What went wrong? The short answer: Nobody really knows yet, but no doubt it was some combination of leaky data and red-hot competition. And one more thing: The networks were all using data collected by one source, Voter News Service, the exit-poll and vote-tabulating consortium funded by the TV news networks and the Associated Press.
And clearly there was something to that. VNS officials were in full butt-covering mode last week. Lee C. Shapiro, the spokeswoman for VNS, said no officials would be made available to discuss the botched Florida projection. VNS is based in New York and run by Bill Headline, the former CNN veteran.
A prepared statement said VNS was looking into what went wrong.
David Westin, president of ABC News, admitted: "This year we failed. The day after the election, we began a thorough review of our process and what went wrong. We will take appropriate steps to ensure it does not happen again."
At NBC, which had the most election-night viewers, news chief Andrew Lack said, "Of course we feel terrible about what happened, and I can tell you that every one involved here at NBC News will work hard to make sure it never happens again. We made a mistake based on bad numbers, and we're conducting a thorough review that will drill down to the exact problem."
But despite whatever flaws there were in the VNS data, nobody was letting the networks off the hook.
"What's the first rule of journalism?" asked Sanford Bernstein media analyst Tom Wolzien, a former NBC News executive. "You've got to have two sources. They had one source." Wolzien blames the very existence of VNS on Larry Tisch, the former chairman of CBS who led all networks toward massive cost cuts in the mid-80s and early 90s. Before that, the major networks all had their own vote-projection systems. (See Wolzien's commentary, page 20.)
Sam Roberts, former longtime CBS news reporter and special-events producer, now a professor of communications at the University of Miami, agreed with Wolzien. "This is a disaster. I don't think they understand the magnitude of the disaster they've perpetrated on themselves. They all destroyed their credibility last night."
There were a few television voices who were skeptical as the night wore on. On MSNBC at about 11:45 p.m., political strategist Ed Rollins predicted, "We're not going to get a winner tonight." Retorted the network's Chris Matthews, "Then what the hell are we sitting here for?"

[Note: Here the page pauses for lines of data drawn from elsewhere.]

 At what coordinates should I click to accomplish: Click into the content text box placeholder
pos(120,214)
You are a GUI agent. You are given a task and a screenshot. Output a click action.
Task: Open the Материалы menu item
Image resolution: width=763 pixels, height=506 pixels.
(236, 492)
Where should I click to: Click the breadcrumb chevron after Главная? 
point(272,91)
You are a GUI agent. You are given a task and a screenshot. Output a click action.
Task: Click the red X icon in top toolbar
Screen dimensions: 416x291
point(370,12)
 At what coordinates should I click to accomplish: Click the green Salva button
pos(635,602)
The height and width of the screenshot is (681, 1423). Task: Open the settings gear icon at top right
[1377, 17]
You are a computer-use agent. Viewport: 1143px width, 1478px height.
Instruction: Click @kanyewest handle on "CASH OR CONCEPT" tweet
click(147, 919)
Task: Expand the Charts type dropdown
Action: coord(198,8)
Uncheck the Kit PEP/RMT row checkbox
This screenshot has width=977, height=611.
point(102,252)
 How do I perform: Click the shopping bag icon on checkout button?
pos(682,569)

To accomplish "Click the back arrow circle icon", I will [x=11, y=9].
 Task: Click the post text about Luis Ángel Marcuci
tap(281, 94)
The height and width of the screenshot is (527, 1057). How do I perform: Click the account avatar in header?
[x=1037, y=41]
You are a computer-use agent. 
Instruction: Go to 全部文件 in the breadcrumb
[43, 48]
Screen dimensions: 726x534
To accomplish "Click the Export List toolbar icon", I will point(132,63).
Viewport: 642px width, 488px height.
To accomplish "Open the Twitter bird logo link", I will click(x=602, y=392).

Later, lots of others were equally hard on the networks. Howard Kurtz, host of CNN's
media critic, said, "This is a humiliation for the networks that occurred when the whole country was watching. And it has reinforced the popular view that the media rush to judgment and act irresponsibly."
Kurtz said the networks "handed some live ammunition" to those on Capitol Hill; sure enough, by the end of the week, Rep. Billy Tauzin, chairman of the House Telecommunications Subcommittee, said he would hold hearings early next year. (See story, page 10.)
Marvin Kalb, former network correspondent, and executive director of the Shorenstein Center on the Press, Politics and Public Policy at Harvard's Kennedy School of Government, said Election Day "was a very bad day for the media, with two huge blunders. What one sees is the tremendous power of competitive pressures that operate in the newsroom today."
Those pressures were evident in the newsrooms on election night, despite proclamations from some news executives that getting it right was more critical than getting it first.
The pressure to call races was intense. At FOX, John Moody, director of election coverage, fielded calls from "upstairs" complaining that CNN was running more aggressively with certain VNS results. "We want to be cautious," Moody said. But caution might mean a number went on FOX News' screen just a few minutes behind one of the other networks.
FOX News President Roger Ailes remained mostly hands-off. "The thing you do is hire the best people then let them do their jobs," he said. That didn't stop him from phoning the control room about how quickly vote and exit-poll tallies were getting on the air of competitors.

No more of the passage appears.